BEGIN Entries supplied

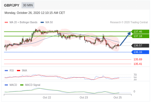The height and width of the screenshot is (103, 151).
Task: Select the 137.46 resistance price tag
Action: click(140, 32)
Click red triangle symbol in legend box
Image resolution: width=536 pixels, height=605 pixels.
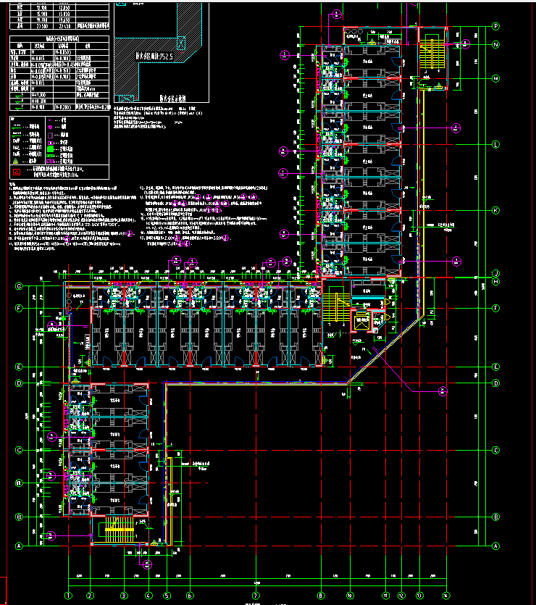click(16, 172)
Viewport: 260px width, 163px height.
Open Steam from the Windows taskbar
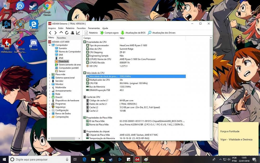pos(111,159)
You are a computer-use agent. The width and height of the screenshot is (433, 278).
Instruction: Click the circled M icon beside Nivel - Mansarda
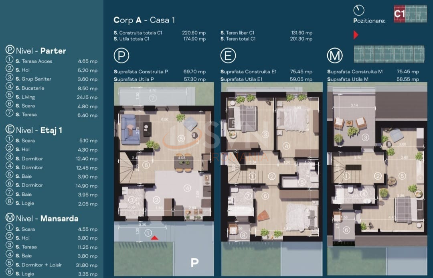tap(10, 218)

END Entries supplied

Your copy should consist solely of the lines from the line containing "Instruction: Click the" through the last line of the records above, reproduced exactly, with the pictures left out.

Answer space:
Instruction: Click the circled M icon beside Nivel - Mansarda
tap(10, 218)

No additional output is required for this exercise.